In the 1990s, I was something of a cyber-utopian. I believed the Internet would usher in a new age of participatory democracy in the best sense, and possibly even a new progressive era. I have tracked and written about the evolution of the political Internet since 1994.

Obama’s 2008 victory, fueled by his campaign’s cutting edge use of technology, and the early days of the Arab Spring, reinforced the belief that the ‘net would be a positive force. But since 2013, with the Egyptian crackdown, a reactionary counter-revolution has clearly taken place. And now, with Trump’s election, it seems like oppression will become a dominant force world-wide.

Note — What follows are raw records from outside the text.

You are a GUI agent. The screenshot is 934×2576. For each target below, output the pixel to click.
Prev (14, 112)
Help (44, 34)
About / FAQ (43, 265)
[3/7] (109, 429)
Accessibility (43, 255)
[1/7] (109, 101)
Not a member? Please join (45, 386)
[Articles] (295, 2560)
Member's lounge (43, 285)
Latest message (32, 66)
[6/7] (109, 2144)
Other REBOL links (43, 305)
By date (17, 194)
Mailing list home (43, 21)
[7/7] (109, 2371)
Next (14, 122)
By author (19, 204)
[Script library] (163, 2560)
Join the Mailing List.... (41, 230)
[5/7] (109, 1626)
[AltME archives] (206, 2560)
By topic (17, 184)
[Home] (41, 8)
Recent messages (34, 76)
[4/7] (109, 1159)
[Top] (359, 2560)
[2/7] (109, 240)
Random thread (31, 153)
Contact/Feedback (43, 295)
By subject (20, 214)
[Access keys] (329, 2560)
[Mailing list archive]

Steven Clift, founder of E-democracy.org, predicted all this back in 2003. “Too bad democracy in the digital age has all gone to hell,” he writes on Medium, and quotes from his 2003 predictions.

The emergence of the alt-right, white nationalists, Trump’s incendiary remarks on Twitter, tribal hyper-partisanship online, fake news, hacking, privacy violations, and deep divisions among Americans, created or exacerbated by social media, have really changed the prognosis for the Internet’s impact on politics from positive to negative.

The Internet has been a disruptive political force since at least the 2000 presidential election, and the candidates with the most innovative online teams have won most campaigns. In 2016, Trump and his supporters successfully used Twitter and other social media to bypass the mainstream media and to post unmediated propaganda.

What can be done? I don’t know except that an online network of people can still seek common ground, model civility and promote good examples of tech use for social benefit and the common good.